=== What the task asks ===
Once the line containing "Digital Signage (65, 2388)" is found, copy that line and all remaining lines of the records exactly, including the last one, and add nothing.

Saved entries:
-=-=-

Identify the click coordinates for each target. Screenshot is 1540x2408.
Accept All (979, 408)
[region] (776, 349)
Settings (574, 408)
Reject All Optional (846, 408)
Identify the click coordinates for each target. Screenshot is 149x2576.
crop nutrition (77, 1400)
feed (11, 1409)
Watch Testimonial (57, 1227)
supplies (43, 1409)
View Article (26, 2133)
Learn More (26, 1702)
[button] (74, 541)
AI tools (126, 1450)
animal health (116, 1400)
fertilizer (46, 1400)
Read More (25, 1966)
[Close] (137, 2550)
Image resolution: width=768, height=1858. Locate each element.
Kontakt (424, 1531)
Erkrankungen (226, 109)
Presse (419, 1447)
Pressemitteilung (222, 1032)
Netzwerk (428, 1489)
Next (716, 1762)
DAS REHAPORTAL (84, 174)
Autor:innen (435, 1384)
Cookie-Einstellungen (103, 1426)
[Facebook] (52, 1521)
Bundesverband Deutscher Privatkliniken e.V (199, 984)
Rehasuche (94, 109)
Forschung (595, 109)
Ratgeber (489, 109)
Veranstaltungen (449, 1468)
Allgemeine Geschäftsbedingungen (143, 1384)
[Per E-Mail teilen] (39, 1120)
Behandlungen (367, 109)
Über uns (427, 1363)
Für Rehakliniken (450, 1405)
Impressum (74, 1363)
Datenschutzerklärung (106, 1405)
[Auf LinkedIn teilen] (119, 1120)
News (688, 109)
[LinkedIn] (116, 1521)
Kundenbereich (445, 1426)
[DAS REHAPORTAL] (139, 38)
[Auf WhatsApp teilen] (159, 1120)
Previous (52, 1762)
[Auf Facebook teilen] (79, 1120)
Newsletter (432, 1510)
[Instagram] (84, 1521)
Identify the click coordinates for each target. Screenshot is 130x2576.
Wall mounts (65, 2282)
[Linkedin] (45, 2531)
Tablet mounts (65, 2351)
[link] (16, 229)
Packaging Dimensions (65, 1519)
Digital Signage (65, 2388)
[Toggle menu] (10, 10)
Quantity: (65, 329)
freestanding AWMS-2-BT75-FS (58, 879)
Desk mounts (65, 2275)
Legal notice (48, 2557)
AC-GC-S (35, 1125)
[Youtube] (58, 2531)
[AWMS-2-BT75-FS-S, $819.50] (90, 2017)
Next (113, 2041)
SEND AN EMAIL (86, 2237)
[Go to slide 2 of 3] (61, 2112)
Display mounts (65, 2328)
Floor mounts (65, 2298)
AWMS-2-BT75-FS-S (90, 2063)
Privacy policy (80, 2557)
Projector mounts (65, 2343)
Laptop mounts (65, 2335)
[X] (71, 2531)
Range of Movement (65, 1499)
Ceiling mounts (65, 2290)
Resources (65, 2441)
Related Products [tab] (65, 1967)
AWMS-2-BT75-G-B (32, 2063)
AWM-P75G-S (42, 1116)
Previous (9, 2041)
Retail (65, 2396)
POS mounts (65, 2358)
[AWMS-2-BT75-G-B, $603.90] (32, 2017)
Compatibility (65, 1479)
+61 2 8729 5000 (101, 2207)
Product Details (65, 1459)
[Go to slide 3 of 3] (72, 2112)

-=-=-

=== Exercise answer ===
Digital Signage (65, 2388)
[Toggle menu] (10, 10)
Quantity: (65, 329)
freestanding AWMS-2-BT75-FS (58, 879)
Desk mounts (65, 2275)
Legal notice (48, 2557)
AC-GC-S (35, 1125)
[Youtube] (58, 2531)
[AWMS-2-BT75-FS-S, $819.50] (90, 2017)
Next (113, 2041)
SEND AN EMAIL (86, 2237)
[Go to slide 2 of 3] (61, 2112)
Display mounts (65, 2328)
Floor mounts (65, 2298)
AWMS-2-BT75-FS-S (90, 2063)
Privacy policy (80, 2557)
Projector mounts (65, 2343)
Laptop mounts (65, 2335)
[X] (71, 2531)
Range of Movement (65, 1499)
Ceiling mounts (65, 2290)
Resources (65, 2441)
Related Products [tab] (65, 1967)
AWMS-2-BT75-G-B (32, 2063)
AWM-P75G-S (42, 1116)
Previous (9, 2041)
Retail (65, 2396)
POS mounts (65, 2358)
[AWMS-2-BT75-G-B, $603.90] (32, 2017)
Compatibility (65, 1479)
+61 2 8729 5000 (101, 2207)
Product Details (65, 1459)
[Go to slide 3 of 3] (72, 2112)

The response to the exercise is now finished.